Textauszug
►

Dazu muß aber Kompromißbereitschaft aller Seiten vorliegen.

Um diesen Kompromiß bemüht sich unsere BI, seitdem bekannt wurde, daß der Bau der beiden HRB geplant wird.

 (1994)                  Der Ausgangspunkt des Problems ist der 13. April 1994. Es gab schwere materielle Schäden in den Orten entlang der Selke. Es hat aber bei diesem Hochwasser zum Glück keine Personenschäden gegeben. Wir sind daher der Meinung, daß HWS und Natsch gleichwertig betrachtet werden dürfen und damit kompromißfähig sein sollten.

 (2000)        MLU / LHW gaben bei dem Büro Dresden Dorsch Konsult [DDC] eine Studie in Auftrag, die 2000 fertiggestellt wurde.

Es wurden mehrere Varianten untersucht, mit und ohne HRB und der Nutzung der Teiche sowie Baumaßnahmen in den Orten.

 Die Studie kam zu dem Schluß, daß der Bau von Hochwasserrückhaltebecken [HRB] bei Straßberg u Meisdorf begleitet von kleineren Ausbauten in den Orten die kostengünstigste Variante sei.

 Nach Bekanntwerden dieser Studie sahen die im damaligen § 29-Büro zusammengeschlos-senen Naturschutzverbände in dieser Planung eine Gefahr für das Naturschutzgebiet Selke. Es fanden mehrere Gespräche mit dem LHW statt auf der Suche nach einer Einigung.

◄

Bereitgestellte Unterlagen
►

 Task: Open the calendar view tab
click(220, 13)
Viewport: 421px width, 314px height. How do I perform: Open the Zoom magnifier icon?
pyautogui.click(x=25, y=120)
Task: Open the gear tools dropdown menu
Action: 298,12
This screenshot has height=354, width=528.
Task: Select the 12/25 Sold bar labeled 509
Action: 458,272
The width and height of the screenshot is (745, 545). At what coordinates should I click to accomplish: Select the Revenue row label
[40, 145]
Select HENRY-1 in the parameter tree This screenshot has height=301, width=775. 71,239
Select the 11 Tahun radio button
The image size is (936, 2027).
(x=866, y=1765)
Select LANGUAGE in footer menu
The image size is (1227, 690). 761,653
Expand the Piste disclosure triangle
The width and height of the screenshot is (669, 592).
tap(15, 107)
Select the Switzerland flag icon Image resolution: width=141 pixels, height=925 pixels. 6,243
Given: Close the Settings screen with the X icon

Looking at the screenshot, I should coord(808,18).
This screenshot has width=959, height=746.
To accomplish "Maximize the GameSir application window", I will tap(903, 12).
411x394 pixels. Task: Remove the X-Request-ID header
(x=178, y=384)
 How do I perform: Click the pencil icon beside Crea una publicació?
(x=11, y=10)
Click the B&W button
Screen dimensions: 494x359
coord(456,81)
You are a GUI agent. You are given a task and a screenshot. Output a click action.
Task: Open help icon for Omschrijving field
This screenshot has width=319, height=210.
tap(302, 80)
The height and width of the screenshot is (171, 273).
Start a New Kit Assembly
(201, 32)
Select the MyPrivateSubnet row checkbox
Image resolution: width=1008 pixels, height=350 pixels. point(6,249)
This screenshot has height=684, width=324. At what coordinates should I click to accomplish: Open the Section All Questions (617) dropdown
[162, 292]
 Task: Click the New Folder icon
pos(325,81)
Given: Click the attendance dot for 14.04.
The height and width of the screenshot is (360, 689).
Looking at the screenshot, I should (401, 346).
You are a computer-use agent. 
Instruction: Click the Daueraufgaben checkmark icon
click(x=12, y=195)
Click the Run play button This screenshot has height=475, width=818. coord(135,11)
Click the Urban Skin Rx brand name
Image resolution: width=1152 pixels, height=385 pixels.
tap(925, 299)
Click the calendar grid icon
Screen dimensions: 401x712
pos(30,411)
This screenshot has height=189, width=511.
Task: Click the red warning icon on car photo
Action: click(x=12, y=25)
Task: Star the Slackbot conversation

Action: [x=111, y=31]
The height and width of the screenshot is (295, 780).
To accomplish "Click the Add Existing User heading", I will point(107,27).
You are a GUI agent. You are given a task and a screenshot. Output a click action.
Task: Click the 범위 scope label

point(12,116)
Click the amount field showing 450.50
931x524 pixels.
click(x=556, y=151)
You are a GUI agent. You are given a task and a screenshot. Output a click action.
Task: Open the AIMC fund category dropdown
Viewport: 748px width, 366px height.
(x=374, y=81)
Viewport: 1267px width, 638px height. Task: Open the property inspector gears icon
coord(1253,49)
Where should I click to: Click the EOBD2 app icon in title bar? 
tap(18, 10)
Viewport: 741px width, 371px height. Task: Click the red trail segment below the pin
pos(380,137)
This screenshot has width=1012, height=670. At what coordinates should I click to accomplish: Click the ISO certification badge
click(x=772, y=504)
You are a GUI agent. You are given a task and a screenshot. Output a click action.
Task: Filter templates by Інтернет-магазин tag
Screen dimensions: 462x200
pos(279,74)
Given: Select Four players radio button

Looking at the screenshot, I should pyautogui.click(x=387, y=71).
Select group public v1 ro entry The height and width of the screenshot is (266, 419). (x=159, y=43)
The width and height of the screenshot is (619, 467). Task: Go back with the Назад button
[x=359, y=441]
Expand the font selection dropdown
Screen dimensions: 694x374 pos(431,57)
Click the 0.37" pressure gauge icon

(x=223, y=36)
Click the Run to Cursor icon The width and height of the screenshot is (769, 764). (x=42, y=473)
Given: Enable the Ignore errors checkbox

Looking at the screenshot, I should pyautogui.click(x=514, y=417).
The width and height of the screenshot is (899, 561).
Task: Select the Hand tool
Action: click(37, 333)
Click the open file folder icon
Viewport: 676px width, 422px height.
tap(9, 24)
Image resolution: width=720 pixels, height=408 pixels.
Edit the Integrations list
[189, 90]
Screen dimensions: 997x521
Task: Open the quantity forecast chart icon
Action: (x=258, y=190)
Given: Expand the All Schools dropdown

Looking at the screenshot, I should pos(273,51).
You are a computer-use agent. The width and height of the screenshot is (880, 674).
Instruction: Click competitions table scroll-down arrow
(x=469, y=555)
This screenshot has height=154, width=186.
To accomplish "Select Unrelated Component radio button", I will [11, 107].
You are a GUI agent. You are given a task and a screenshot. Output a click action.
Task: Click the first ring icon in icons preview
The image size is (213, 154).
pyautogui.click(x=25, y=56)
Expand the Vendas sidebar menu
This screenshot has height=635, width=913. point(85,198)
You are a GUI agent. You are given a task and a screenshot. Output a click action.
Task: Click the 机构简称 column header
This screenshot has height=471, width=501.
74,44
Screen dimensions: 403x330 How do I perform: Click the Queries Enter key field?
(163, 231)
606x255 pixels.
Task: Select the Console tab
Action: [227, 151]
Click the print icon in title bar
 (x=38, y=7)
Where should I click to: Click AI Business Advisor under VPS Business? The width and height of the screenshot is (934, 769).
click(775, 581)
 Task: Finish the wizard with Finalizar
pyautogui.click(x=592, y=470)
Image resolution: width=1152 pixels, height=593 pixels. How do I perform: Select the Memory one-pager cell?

◄

Arbeitsaufträge
a: Fasse den Textauszug über den Hochwasserschutz an der Selke in zwei Sätzen zusammen.
b: Zitiere bitte aus den Datensätzen die Zeilen von der Zeile mit „Viewport: 741px width, 371px“ bis zur Zeile mit „pyautogui.click(x=25, y=56)“, beide eingeschlossen, und nur diese.
Der Textauszug und die Datensätze sind voneinander getrenntes Material.

Lösungen
a: Nach dem Hochwasser vom 13. April 1994, das schwere materielle Schäden, aber keine Personenschäden verursachte, bemüht sich die BI um einen Kompromiss zwischen Hochwasserschutz und Naturschutz. Eine 2000 fertiggestellte Studie hielt Hochwasserrückhaltebecken bei Straßberg und Meisdorf mit kleineren Ausbauten in den Orten für die kostengünstigste Variante, worin die Naturschutzverbände eine Gefahr für das Naturschutzgebiet Selke sahen.

b:
Viewport: 741px width, 371px height. Task: Click the red trail segment below the pin
pos(380,137)
This screenshot has width=1012, height=670. At what coordinates should I click to accomplish: Click the ISO certification badge
click(x=772, y=504)
You are a GUI agent. You are given a task and a screenshot. Output a click action.
Task: Filter templates by Інтернет-магазин tag
Screen dimensions: 462x200
pos(279,74)
Given: Select Four players radio button

Looking at the screenshot, I should pyautogui.click(x=387, y=71).
Select group public v1 ro entry The height and width of the screenshot is (266, 419). (x=159, y=43)
The width and height of the screenshot is (619, 467). Task: Go back with the Назад button
[x=359, y=441]
Expand the font selection dropdown
Screen dimensions: 694x374 pos(431,57)
Click the 0.37" pressure gauge icon

(x=223, y=36)
Click the Run to Cursor icon The width and height of the screenshot is (769, 764). (x=42, y=473)
Given: Enable the Ignore errors checkbox

Looking at the screenshot, I should pyautogui.click(x=514, y=417).
The width and height of the screenshot is (899, 561).
Task: Select the Hand tool
Action: click(37, 333)
Click the open file folder icon
Viewport: 676px width, 422px height.
tap(9, 24)
Image resolution: width=720 pixels, height=408 pixels.
Edit the Integrations list
[189, 90]
Screen dimensions: 997x521
Task: Open the quantity forecast chart icon
Action: (x=258, y=190)
Given: Expand the All Schools dropdown

Looking at the screenshot, I should pos(273,51).
You are a computer-use agent. The width and height of the screenshot is (880, 674).
Instruction: Click competitions table scroll-down arrow
(x=469, y=555)
This screenshot has height=154, width=186.
To accomplish "Select Unrelated Component radio button", I will [11, 107].
You are a GUI agent. You are given a task and a screenshot. Output a click action.
Task: Click the first ring icon in icons preview
The image size is (213, 154).
pyautogui.click(x=25, y=56)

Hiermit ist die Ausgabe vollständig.